Working through the data below, reproduce word for word the line with "The height and" and every line after it, both ends included, and omit the pictures.
[Excerpted data — start]
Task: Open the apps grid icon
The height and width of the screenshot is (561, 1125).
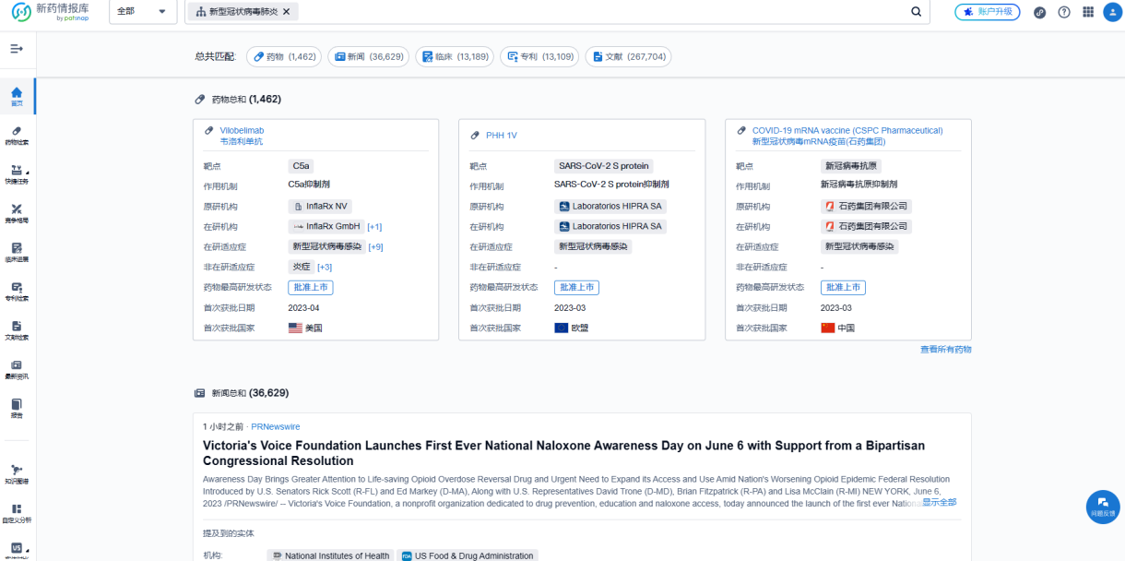Action: (x=1088, y=12)
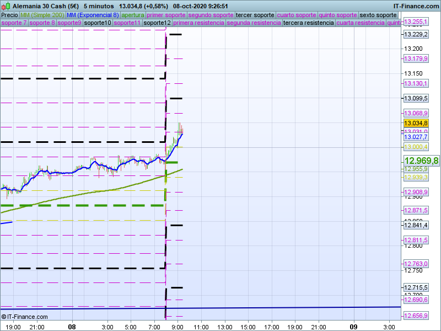Viewport: 441px width, 331px height.
Task: Open the tercer soporte indicator label
Action: (255, 15)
[Excerpted data — finish]
Finished exercise
The height and width of the screenshot is (561, 1125).
Action: (x=1088, y=12)
Viewport: 441px width, 331px height.
Task: Open the tercer soporte indicator label
Action: (255, 15)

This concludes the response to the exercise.